The current case report describes a case of Intraoperative progressive hemodynamic failure in a patient undergoing orthotropic liver transplantation. Rescue transesophageal echocardiography was used to facilitate rapid diagnosis of a iatrogenic acute pericardial tamponade, resulting from a suture penetrating the pericardium through the right hemi diaphragm. This potentially lethal complication required an immediate echo-assisted pericardiocenthesis.

Keywords

Liver transplantation; Cardiac tamponade; Transesophageal echocardiography; Liver cirrhosis

Citation

Siniscalchi A, Gamberini L, Bardi T, Laici C, Faenza S (2014) Intraoperative Transesophageal Echocardiography for Iatrogenic Cardiac Tamponade Treatment in a Patient Undergoing Liver Transplantation J Liver Clin Res 1(1): 1005.

ABBREVIATIONS

OLT- Orthotopic Liver Transplantation, IVC - Inferior Vena Cava , ESLD- End-Stage Liver Disease, TEE- Transesophageal Echocardiography, TIPSS- Transjugular Intra hepatic Porto systemic Shunt, PAP- Pulmonary Arterial Pressure ,PACPulmonary Artery Catheter ,MAP- Mean Arterial Pressure BP, Blood Pressure, VVB- Veno-Venous Bypass, TEGThromboelastography ,CI- Cardiac Index ,CVP-Central Venous Pressure, ICU- Intensive Care Unit, RA/LA -Right/Left Atrium, RV/LV- Right/Left Ventricle, SVRI -Systemic Vascular Resistance Index, Svo2 -Mixed Venous Oxygen Saturation.

INTRODUCTION

Orthotropic liver transplantation (OLT) is a challenging task for the anesthetist, due to the hemodynamic alterations occurring during the procedure (surgical manipulation, clamping of the hepatic hilum, clamping of the IVC and graft reperfusion). Moreover, the cardiovascular system of patients with end-stage liver disease (ESLD) presents several abnormalities, including a hyper dynamic circulation, with reduced mean arterial pressure (MAP) and systemic vascular resistance, associated with an increased cardiac output. These abnormalities, if present, seem to be associated with adverse outcomes during the postoperative period.

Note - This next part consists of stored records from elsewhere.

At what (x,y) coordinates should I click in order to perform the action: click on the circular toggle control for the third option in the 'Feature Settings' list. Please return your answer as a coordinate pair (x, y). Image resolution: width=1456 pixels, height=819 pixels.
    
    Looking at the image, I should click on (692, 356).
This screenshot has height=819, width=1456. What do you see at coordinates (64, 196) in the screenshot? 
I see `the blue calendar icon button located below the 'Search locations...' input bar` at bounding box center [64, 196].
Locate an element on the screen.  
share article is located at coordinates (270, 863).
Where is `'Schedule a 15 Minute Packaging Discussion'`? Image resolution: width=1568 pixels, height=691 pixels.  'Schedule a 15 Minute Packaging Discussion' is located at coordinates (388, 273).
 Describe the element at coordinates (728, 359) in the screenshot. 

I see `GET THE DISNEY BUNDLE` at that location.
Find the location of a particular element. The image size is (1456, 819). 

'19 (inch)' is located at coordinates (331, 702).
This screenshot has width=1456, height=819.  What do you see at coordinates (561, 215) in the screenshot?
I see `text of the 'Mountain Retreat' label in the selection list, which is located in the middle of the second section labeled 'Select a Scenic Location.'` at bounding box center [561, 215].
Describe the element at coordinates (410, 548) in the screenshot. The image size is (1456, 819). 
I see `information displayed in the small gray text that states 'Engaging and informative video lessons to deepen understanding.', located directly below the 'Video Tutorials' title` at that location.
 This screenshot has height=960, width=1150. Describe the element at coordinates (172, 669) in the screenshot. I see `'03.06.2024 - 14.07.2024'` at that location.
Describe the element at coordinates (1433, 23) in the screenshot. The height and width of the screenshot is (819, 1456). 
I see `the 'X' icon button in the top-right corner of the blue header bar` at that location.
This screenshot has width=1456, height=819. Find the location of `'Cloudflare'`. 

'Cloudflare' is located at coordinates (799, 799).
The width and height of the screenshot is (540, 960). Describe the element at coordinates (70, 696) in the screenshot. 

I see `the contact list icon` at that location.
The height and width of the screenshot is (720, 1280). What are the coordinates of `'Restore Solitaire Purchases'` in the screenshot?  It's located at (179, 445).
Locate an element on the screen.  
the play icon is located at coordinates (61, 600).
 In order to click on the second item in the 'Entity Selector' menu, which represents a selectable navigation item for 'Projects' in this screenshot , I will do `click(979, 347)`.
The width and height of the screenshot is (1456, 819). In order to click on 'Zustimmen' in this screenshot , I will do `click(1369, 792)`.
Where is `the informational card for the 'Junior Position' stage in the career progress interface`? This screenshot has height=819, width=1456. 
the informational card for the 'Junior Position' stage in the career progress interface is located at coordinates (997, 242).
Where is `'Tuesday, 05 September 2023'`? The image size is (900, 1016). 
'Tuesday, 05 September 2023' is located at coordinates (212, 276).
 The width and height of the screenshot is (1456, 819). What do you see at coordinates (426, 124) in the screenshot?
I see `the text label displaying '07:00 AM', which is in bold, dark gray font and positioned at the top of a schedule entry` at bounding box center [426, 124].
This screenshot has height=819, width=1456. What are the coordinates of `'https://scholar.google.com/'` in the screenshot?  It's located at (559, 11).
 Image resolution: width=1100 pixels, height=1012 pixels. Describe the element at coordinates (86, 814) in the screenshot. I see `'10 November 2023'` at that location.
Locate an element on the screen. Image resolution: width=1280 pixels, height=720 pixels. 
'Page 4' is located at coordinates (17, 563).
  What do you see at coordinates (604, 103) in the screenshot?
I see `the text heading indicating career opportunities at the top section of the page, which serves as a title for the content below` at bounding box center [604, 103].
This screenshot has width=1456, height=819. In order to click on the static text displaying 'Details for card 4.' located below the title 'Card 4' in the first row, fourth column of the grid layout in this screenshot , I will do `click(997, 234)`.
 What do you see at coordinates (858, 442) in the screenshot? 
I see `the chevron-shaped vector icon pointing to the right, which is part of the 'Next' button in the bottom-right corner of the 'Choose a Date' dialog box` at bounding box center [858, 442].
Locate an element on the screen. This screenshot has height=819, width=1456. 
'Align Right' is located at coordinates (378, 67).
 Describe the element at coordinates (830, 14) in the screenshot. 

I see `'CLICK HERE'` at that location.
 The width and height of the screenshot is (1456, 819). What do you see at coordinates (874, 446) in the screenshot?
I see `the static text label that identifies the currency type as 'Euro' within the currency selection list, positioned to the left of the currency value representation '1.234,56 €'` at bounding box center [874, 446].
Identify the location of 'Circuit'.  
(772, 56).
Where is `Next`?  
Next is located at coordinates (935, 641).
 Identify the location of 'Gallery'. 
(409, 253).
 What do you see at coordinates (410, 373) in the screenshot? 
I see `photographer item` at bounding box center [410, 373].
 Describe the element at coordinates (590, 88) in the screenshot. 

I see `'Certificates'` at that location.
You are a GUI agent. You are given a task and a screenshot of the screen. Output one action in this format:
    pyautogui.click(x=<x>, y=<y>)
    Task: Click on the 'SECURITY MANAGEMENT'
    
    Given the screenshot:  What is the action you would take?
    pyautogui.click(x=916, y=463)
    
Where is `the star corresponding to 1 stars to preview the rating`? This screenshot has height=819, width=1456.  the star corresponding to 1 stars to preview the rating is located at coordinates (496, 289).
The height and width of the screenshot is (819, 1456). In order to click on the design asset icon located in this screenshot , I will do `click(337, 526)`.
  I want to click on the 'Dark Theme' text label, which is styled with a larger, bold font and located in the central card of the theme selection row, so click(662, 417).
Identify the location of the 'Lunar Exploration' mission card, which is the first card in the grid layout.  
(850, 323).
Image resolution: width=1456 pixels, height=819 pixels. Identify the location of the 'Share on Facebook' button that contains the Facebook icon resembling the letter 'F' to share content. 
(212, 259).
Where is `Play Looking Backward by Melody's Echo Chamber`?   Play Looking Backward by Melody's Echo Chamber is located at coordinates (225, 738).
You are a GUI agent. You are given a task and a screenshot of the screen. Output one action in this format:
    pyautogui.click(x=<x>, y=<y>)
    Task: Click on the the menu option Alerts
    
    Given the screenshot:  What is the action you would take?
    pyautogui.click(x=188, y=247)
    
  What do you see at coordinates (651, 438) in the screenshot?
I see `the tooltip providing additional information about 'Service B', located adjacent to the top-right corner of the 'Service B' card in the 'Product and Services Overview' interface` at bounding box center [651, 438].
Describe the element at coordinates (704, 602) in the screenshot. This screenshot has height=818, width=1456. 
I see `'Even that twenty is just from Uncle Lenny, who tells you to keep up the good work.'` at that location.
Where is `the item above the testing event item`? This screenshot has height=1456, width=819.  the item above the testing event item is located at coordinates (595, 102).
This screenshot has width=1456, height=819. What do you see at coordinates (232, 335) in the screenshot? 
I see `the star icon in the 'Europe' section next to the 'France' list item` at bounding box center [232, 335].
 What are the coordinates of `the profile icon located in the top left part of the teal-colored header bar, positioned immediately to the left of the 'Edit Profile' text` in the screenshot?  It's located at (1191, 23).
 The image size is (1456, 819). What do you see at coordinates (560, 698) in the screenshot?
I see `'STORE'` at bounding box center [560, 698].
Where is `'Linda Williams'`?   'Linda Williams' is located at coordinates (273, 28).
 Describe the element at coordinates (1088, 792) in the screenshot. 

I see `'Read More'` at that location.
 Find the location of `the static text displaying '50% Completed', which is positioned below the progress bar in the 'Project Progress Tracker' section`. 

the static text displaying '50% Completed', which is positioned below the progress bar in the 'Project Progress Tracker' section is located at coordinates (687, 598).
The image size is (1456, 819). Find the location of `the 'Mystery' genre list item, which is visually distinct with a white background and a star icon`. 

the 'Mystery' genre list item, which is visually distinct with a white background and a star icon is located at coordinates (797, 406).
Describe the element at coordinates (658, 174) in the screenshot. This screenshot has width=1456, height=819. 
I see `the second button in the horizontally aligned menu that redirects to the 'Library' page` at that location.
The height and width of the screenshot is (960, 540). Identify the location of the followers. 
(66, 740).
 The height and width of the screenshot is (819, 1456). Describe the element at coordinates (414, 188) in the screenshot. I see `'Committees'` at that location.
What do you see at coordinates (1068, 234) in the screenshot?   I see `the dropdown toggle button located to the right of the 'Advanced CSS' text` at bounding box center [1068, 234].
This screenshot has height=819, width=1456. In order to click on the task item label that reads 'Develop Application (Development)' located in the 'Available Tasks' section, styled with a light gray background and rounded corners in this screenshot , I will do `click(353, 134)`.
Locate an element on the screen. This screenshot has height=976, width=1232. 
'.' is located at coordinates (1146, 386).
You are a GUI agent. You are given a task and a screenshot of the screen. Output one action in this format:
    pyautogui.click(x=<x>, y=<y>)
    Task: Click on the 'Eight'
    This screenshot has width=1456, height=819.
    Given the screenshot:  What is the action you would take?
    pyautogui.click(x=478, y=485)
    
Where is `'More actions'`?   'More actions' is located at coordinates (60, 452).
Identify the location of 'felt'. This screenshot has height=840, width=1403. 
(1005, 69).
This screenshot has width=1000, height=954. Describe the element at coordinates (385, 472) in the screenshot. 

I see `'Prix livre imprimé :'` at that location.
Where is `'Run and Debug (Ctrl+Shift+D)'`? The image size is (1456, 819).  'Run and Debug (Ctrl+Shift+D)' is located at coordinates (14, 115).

For these reasons, hemodynamic monitoring to guide volume therapy and administration of isotropic or vasopressin drugs is essential during OLT. The most recent trends in hemodynamic monitoring are focusing on the importance of acquiring data continuously, and in the least invasive way. Transesophageal echocardiography (TEE) is able to provide immediate and continuous visualization and assessment of global cardiac function and is increasingly being used as an intraoperative cardiovascular monitor during OLT.

We report a case of unexplained intraoperative progressive hypotension and tachycardia in a patient undergoing OLT. Rescue TEE was used to facilitate rapid diagnosis and treatment. TEE showed a pericardial tamponade, a condition that requires prompt recognition and immediate pericardial decompression to prevent a fatal outcome.

CASE PRESENTATION

A 41-year-old man with chronic hepatitis B and D was scheduled to undergo OLT. His preoperative neurologic status was consistent with advanced portosystemic encephalopathy rapidly developed after recurrent episodes of variceal bleeding that required the positioning of a transjugular intrahepatic portosystemic shunt (TIPSS). A preoperative transthoracic echocardiogram showed concentric left ventricular (LV) hypertrophy, normal right and LV function and normal pulmonary arterial pressures (PAP). No evidence of pericardial effusion was observed.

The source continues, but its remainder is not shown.